In the next few weeks, university students across the country will stock up on scantrons, barricade themselves in the library and fuel up on caffeine as they prepare for finals.
But are some Fresno State students too dependent on caffeine to keep them awake? The Collegian took to campus grounds to find out.
Bill Her, a fourth-year English education major, said that cold brew is go-to stimulant to get into study mode.
“It’s a bit better than coffee because it’s more concentrated and cheaper. It’s just water and you grind the beans yourself,” he said.
Her said that playing games and taking a cold shower have also helped him stay awake, but he has never depended on coffee to stay alert.
For Saerina Baisdon, sophomore speech pathology major, and Sarah Verheul, junior speech pathology major, a stop at Starbucks is a daily routine.

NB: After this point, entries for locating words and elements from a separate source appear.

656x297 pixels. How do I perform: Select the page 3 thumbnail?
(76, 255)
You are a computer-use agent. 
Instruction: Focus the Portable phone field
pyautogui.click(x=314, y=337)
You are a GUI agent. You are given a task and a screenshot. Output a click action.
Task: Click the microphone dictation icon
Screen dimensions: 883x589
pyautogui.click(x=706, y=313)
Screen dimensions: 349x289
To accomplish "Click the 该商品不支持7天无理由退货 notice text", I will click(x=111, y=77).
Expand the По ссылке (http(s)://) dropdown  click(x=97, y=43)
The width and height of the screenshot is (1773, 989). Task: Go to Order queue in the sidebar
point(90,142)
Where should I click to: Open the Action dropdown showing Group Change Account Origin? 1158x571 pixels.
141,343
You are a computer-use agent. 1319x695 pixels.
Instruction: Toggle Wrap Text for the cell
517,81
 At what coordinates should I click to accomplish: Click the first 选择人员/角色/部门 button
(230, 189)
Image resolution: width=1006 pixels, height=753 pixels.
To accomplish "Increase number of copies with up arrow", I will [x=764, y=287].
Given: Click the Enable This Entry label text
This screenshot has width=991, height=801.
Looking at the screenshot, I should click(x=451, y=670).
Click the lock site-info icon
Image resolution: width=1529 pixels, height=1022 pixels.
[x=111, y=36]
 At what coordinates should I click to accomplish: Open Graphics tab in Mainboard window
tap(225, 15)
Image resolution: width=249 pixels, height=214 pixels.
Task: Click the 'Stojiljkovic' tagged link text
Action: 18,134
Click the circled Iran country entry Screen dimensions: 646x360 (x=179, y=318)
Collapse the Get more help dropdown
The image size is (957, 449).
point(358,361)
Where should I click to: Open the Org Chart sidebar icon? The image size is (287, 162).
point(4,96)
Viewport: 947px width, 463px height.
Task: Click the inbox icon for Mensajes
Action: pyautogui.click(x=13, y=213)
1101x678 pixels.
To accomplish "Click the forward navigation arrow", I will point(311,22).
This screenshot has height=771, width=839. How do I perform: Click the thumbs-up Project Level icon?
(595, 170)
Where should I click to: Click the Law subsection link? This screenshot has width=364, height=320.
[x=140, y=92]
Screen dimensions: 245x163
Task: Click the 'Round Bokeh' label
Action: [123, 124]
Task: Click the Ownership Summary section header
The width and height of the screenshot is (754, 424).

“I’ve been known to get Starbucks twice a day,” Baisdon said with a caramel macchiato in hand. “And then it’s something I like to drink while doing something I don’t like to do, study.”
Baisdon adds four shots of espresso to help her power through her study schedule. Though she’s tried energy drinks, she prefers coffee, she said.
“I feel like I’m more awake,” added Verheul, who had ordered an iced coffee. “It’s kind of like a motivation. I’ll come here, get Starbucks, then sit down to study.”
Sara Vidiro, the shift supervisor for the Henry Madden Library Starbucks, said that while the store has a consistent influx of students, the upcoming Dead Days week as well as finals week are the busiest times.
Vidiro has worked for Starbucks for 2 1/2 years. She said she’s worked mainly closing shifts during finals weeks and noticed the shop would fill up before closing at 9 p.m.
“People would rush in because the library closed at midnight,” she said. “They would try to get their last fix of coffee before we had to leave.”
The Henry Madden Library Starbucks report a 10 to 12 percent increase in sales the Sunday, Monday, Tuesday and Wednesday of finals week. Vidiro said that the on-campus shop’s lower prices also drive students in. Vidiro said students tend to purchase caffeinated drinks.
“They add shots to their frappuccinos, if frappuccinos are their favorite drink, or they try to get Americanos or shaken double shots which have the most amount of caffeine,” she said.
Shaken double shots have five shots of espresso in a venti (large) drink, while the Americano have nothing but espresso shots and water, skipping sweetness altogether.
But caffeine intake is not limited to coffee. When asked on Facebook, many students said energy drinks like Red Bull help them remain awake. Other stick to products with no caffeine.
Pazao Yang, a junior majoring in social work, has tips for fellow students: “Snack on fruits (apples and grapes are my fav) not chips and dips. Drink plenty of water. I also take 5 [to] 10 minute breaks, get up and walk around. Caffeine [doesn’t] work for me… taking small breaks in between works for me.”
Other Fresno State students said they try to plan ahead of finals weeks to avoid cramming and to prevent themselves from unnecessary exhaustion which could inhibit their performance on exams.
Summer Al, a fourth-year double-major in mathematics and biomedical physics, said she usually aims for healthy sleep and eating habits. “So that I don’t lose my focus during the actual exams from the exhaustion/hunger,” she added. “I also avoid drinking coffee before an exam; the caffeine makes me more nervous.”
Other students shared caffeine alternatives such as green tea, naps and walking breaks to help fellow students reboot during long study sessions.